As part of that effort, he said "the two leaders have decided to create two ad hoc bilateral technical committees to begin work immediately on important technical issues.

"The purpose of these committees is to make recommendations on technical matters, without prejudice to the positions of the two leaders on the core issues concerned," the Annan statement said. "Their work shall be ad referendum, and shall focus on treaties and future 'common state'* laws. The United Nations will assist the parties in this work."

The written statement carried the footnote, "* 'common state' is a provisional term" and de Soto explained it as he read the announcement to reporters.

"There is no simple solution to the Cyprus problem," the statement said. "For this reason a comprehensive settlement has to be a complex, integrated, legally binding and self-executing agreement, where the rights and obligations of all concerned are clear, unambiguous, and not subject to further negotiation. I hope the work of the committees will help the leaders towards this end.

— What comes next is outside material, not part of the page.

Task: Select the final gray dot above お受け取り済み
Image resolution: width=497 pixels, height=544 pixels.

"The opportunity that is at hand must be seized," it continued. "In this regard, Greece and Turkey have an important role to play, and I look forward to their continued support."

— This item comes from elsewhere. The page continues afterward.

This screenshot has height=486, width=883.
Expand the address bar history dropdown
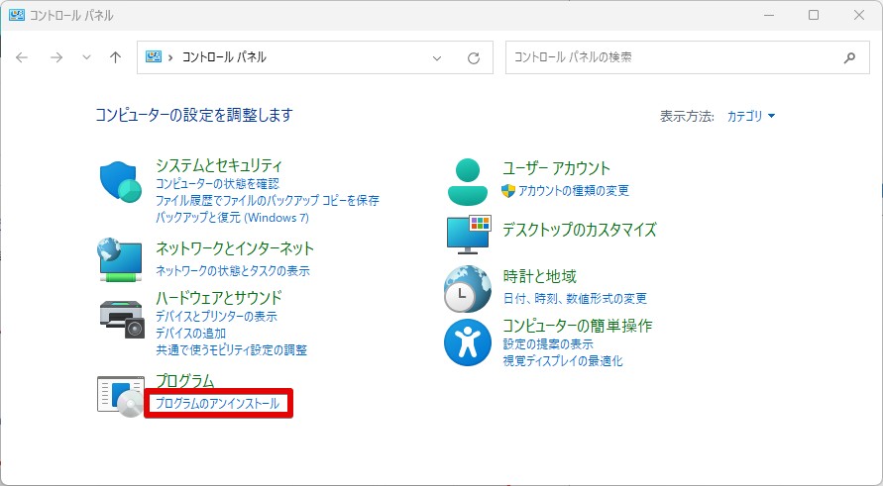(437, 57)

The Annan statement also explained that since Denktash was expected to undergo surgery soon it was likely he would be unavailable "for a few weeks."

The secretary-general expected "work will continue in October, and I have asked the leaders to clear their diaries during November, when I am looking forward to seeing them again."

Some diplomats suggested it also was a convenient time to delay U.N.-brokered talks because of the Nov. 3 elections in Turkey. Several observers said it was most unlikely there would be breakthrough before then.

After all these years there is a certain urgency over the Cyprus situation because the Greek Cypriot side, recognized internationally, aspires to join the European Union, and could do so as early as 2004. Only Turkey recognizes the northern, or Turkish, side of the island in the eastern Mediterranean Sea.

Greece assumes the six-month rotating presidency of the European Union in January and says it wants Cypriot accession to the European Union to be a priority.

Turkey, which has warned it could annex the Turkish part, is among a list of 13 countries that have applied for EU membership, but still needs to meet various demands, such as on human rights, before it can enter into negotiations for accession into the European Union.

There has been strong international pressure for the two sides to reconcile their differences because of the European Union aspirationS.

The Greek Cypriots want a united Cypriot state, with separate Greek and Turkish regions, while the Turkish Cypriots seek two separate entities, joined in a confederation, replacing the internationally recognized Republic of Cyprus.